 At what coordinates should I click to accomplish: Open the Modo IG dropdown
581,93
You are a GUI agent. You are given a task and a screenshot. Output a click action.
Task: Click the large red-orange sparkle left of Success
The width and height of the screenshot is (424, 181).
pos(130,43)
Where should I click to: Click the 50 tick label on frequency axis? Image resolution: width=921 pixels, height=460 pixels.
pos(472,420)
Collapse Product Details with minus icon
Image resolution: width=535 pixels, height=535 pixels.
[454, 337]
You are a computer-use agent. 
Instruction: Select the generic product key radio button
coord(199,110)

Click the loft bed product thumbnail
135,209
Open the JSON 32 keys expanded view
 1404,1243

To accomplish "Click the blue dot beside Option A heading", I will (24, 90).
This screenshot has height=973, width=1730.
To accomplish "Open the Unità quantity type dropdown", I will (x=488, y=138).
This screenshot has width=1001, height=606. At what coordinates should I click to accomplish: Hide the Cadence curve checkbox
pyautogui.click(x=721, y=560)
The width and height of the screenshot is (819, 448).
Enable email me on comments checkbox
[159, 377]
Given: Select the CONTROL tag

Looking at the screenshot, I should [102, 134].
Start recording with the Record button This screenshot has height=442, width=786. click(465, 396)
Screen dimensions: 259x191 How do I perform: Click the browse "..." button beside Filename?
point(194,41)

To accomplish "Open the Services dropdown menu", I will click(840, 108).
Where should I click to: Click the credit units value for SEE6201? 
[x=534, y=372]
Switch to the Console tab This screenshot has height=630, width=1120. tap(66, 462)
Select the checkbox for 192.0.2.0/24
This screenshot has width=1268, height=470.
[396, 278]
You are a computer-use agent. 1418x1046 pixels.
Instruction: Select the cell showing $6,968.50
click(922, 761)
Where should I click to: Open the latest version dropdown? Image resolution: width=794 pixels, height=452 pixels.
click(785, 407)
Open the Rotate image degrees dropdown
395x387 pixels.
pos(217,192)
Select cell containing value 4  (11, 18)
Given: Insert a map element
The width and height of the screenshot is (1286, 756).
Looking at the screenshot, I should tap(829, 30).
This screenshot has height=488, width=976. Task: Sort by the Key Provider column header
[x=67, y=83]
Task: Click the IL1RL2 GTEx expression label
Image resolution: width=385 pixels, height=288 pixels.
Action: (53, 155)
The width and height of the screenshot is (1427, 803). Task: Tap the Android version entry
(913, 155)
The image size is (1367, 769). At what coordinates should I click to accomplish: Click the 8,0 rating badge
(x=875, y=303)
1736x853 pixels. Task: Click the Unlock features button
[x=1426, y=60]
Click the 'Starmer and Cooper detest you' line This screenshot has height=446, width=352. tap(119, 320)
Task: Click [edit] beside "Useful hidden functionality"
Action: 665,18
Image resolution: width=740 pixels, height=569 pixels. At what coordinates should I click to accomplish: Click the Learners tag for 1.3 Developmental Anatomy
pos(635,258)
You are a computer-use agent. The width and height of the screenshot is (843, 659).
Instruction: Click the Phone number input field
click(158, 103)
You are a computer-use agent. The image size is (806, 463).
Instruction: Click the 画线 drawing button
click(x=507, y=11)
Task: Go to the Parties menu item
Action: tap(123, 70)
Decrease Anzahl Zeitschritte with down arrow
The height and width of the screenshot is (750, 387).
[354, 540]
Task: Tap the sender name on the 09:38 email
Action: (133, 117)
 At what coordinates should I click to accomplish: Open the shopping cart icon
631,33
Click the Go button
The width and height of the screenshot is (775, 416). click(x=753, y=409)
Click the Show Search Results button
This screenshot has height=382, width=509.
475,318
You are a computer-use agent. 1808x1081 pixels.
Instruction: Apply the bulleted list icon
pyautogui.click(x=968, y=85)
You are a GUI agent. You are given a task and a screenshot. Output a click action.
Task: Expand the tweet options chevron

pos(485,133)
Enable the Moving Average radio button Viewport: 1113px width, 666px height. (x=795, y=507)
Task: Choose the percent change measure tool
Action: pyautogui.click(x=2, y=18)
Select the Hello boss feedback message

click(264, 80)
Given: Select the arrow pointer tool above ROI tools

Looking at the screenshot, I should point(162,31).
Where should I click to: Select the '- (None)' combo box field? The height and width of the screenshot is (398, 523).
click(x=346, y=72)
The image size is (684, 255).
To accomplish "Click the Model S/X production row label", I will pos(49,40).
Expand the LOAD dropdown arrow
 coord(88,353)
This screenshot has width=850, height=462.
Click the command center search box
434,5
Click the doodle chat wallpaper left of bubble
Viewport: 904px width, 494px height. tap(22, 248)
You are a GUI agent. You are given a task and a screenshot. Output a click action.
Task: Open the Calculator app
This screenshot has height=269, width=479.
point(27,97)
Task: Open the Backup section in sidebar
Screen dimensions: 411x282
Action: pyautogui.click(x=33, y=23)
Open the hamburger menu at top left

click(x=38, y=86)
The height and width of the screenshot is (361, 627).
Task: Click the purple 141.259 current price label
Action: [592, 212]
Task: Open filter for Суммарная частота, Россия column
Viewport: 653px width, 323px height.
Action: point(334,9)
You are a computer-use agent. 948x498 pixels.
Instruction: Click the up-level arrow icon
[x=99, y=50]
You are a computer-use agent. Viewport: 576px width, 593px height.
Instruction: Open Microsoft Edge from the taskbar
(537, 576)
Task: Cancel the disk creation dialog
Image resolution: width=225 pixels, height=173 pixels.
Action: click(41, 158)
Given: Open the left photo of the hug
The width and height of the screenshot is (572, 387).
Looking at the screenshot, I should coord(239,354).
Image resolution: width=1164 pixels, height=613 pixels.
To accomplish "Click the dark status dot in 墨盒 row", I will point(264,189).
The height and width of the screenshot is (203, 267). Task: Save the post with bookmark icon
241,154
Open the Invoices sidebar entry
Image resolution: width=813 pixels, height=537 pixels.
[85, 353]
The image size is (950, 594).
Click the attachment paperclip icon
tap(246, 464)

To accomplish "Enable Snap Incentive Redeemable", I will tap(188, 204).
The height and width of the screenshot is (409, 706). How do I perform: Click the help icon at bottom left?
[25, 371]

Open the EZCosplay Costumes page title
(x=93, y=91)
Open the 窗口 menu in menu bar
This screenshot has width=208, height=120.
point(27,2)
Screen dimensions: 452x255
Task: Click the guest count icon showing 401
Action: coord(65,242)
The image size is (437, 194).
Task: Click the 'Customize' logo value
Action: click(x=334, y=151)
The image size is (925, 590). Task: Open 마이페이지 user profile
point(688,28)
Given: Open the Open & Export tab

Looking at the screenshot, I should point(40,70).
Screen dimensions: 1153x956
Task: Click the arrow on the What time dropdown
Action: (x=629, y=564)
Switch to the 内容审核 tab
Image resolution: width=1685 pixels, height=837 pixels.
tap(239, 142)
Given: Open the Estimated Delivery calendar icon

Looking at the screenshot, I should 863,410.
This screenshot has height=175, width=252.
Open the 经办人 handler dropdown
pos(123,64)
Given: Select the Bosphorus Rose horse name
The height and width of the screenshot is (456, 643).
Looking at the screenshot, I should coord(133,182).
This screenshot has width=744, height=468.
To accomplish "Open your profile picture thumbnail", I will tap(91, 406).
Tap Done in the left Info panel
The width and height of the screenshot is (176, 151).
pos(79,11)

■ WHAT THIS TASK INVOLVES: Starting at the first line of the records and ending with the line that contains "will click(840, 108).", recast the lines as a Markdown table with the columns Row and Text, numbering each line and omitting blank lines.

■ SOLUTION:
| Row | Text |
|---|---|
| 1 |  At what coordinates should I click to accomplish: Open the Modo IG dropdown |
| 2 | 581,93 |
| 3 | You are a GUI agent. You are given a task and a screenshot. Output a click action. |
| 4 | Task: Click the large red-orange sparkle left of Success |
| 5 | The width and height of the screenshot is (424, 181). |
| 6 | pos(130,43) |
| 7 | Where should I click to: Click the 50 tick label on frequency axis? Image resolution: width=921 pixels, height=460 pixels. |
| 8 | pos(472,420) |
| 9 | Collapse Product Details with minus icon |
| 10 | Image resolution: width=535 pixels, height=535 pixels. |
| 11 | [454, 337] |
| 12 | You are a computer-use agent.  |
| 13 | Instruction: Select the generic product key radio button |
| 14 | coord(199,110) |
| 15 | Click the loft bed product thumbnail |
| 16 | 135,209 |
| 17 | Open the JSON 32 keys expanded view |
| 18 |  1404,1243 |
| 19 | To accomplish "Click the blue dot beside Option A heading", I will (24, 90). |
| 20 | This screenshot has height=973, width=1730. |
| 21 | To accomplish "Open the Unità quantity type dropdown", I will (x=488, y=138). |
| 22 | This screenshot has width=1001, height=606. At what coordinates should I click to accomplish: Hide the Cadence curve checkbox |
| 23 | pyautogui.click(x=721, y=560) |
| 24 | The width and height of the screenshot is (819, 448). |
| 25 | Enable email me on comments checkbox |
| 26 | [159, 377] |
| 27 | Given: Select the CONTROL tag |
| 28 | Looking at the screenshot, I should [102, 134]. |
| 29 | Start recording with the Record button This screenshot has height=442, width=786. click(465, 396) |
| 30 | Screen dimensions: 259x191 How do I perform: Click the browse "..." button beside Filename? |
| 31 | point(194,41) |
| 32 | To accomplish "Open the Services dropdown menu", I will click(840, 108). |